Army General Raul Castro sent flowers to the wake of his former sister-in-law Mirta Díaz-Balart, who passed away this Saturday at the age of 95 in the Spanish capital.
"With profound emotion, I convey the warmest and most sincere thanks to my dear great-uncle Raúl, who, with his customary greatness and human sensitivity, sent precious flowers to his soul sister, my grandmother Mirta," wrote Fidel Antonio Castro Smirnov, son of Fidel Castro Díaz-Balart "Fidelito" (who committed suicide in 2018) with the Russian citizen Olga Smirnova."
In the images posted, an offering can also be seen in the name of the Cuban leader Miguel Díaz-Canel.
Mirta Díaz-Balart Gutiérrez, who was the first wife of the late Cuban dictator Fidel Castro and mother of his oldest son, died this Saturday at the age of 95 in Madrid.
She was born in Havana on September 30, 1928, the daughter of a wealthy Cuban politician.

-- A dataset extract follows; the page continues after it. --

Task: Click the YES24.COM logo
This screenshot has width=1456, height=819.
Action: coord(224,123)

She was studying Philosophy at the University of Havana when she met Fidel, a Law School student and student leader. They got married in 1948 against the opposition of her family, who nevertheless financed the wedding. They spent their honeymoon in Miami and New York.

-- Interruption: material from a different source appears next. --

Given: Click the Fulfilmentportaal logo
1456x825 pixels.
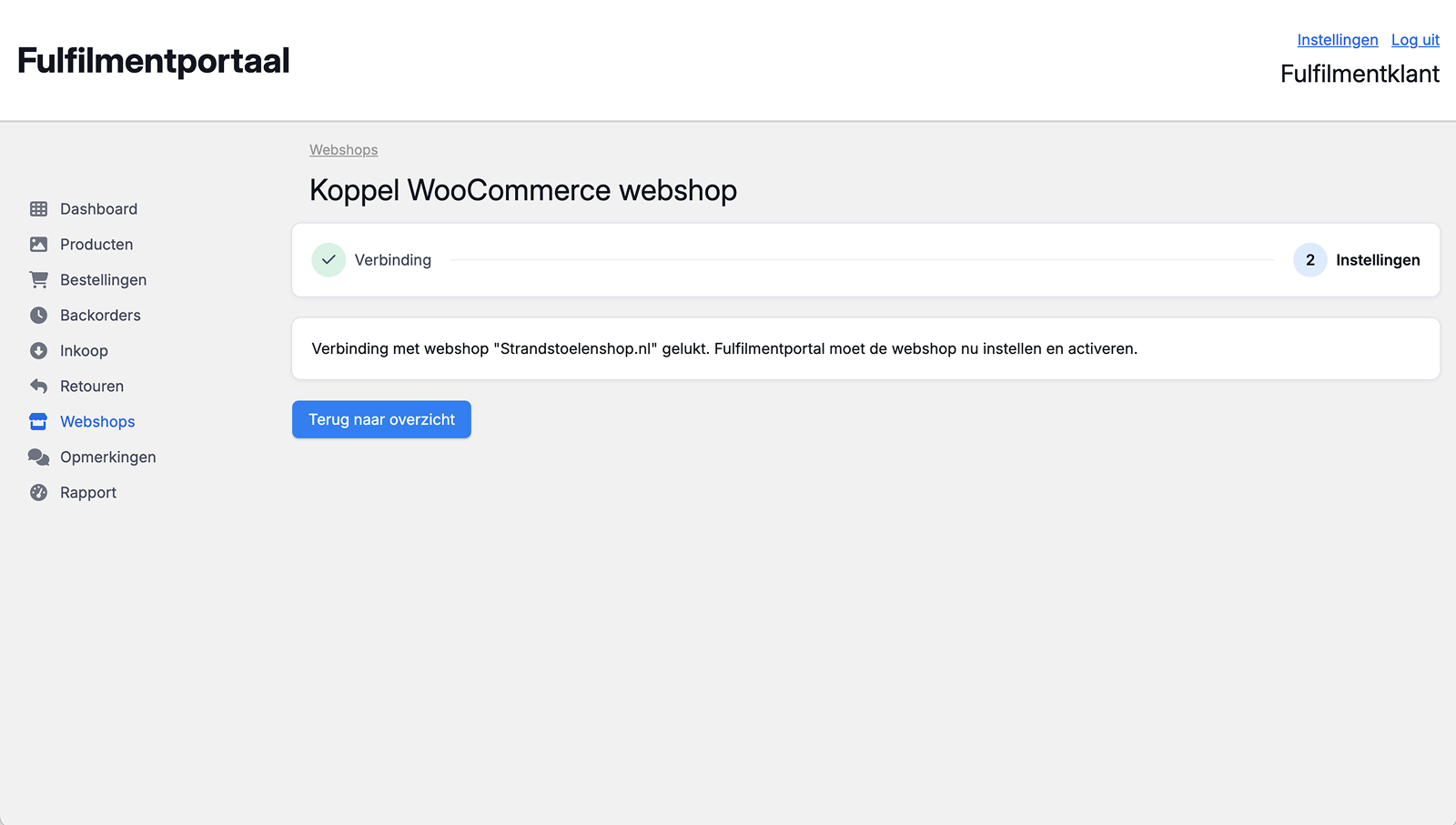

In 1949, Fidelito was born, the couple's only child. They got divorced in 1955, when Fidel was exiled in Mexico. She retained sole custody of the child.
In 1956, Mirta married lawyer Emilio Núñez Blanco, who came from a family loyal to Fulgencio Batista and was the son of a former Cuban ambassador to the United Nations, Emilio Núñez Portuondo.

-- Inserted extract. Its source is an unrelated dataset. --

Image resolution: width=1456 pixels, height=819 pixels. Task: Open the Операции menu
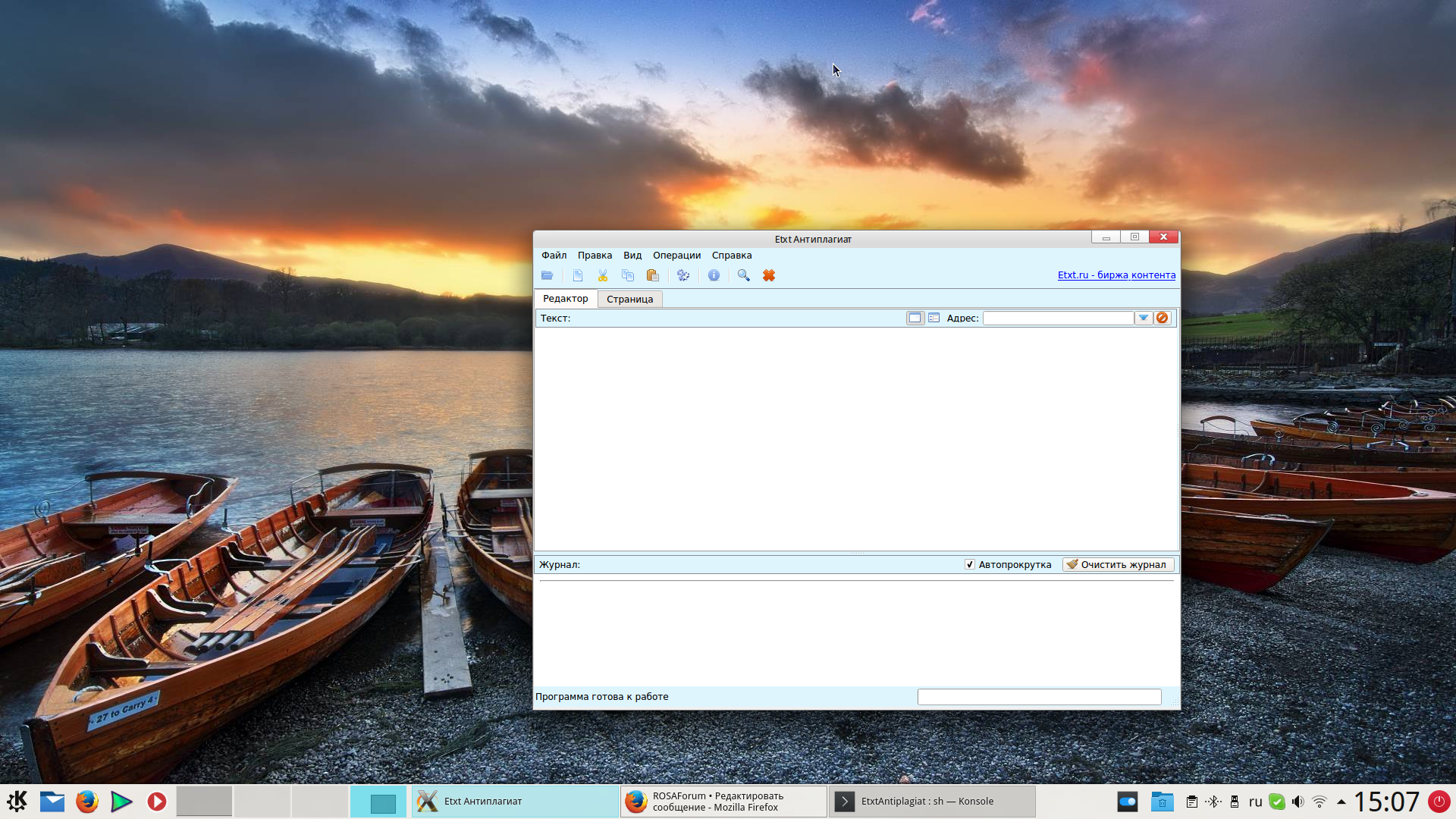(676, 256)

A report from the Spanish newspaper El Mundo from 2016 recounts that when Fidel found out about the wedding, he had his son sent to Mexico under the excuse of wanting to say goodbye to him, just in case he died in his political struggles. However, once there, he was forcibly detained. Finally, Núñez Portuondo himself rescued Fidelito.
After the triumph of the revolution, in 1968 Mirta and her husband, parents of two daughters, Mirta and América Silvia, definitively left for Spain, while Fidelito was sent to study in the Soviet Union.
Emilio, a staunch opponent of Castroism, collaborated with several newspapers in Miami. She, on the other hand, maintained a discreet profile throughout her life and never appeared in the media, nor did she speak about her past or her relationship with Fidel.
"He never spoke ill or well of Fidel, he never spoke. Even for those of us who knew his past, it was unmentionable, perhaps because he wanted to erase that page from his existence," revealed a close friend to El Mundo.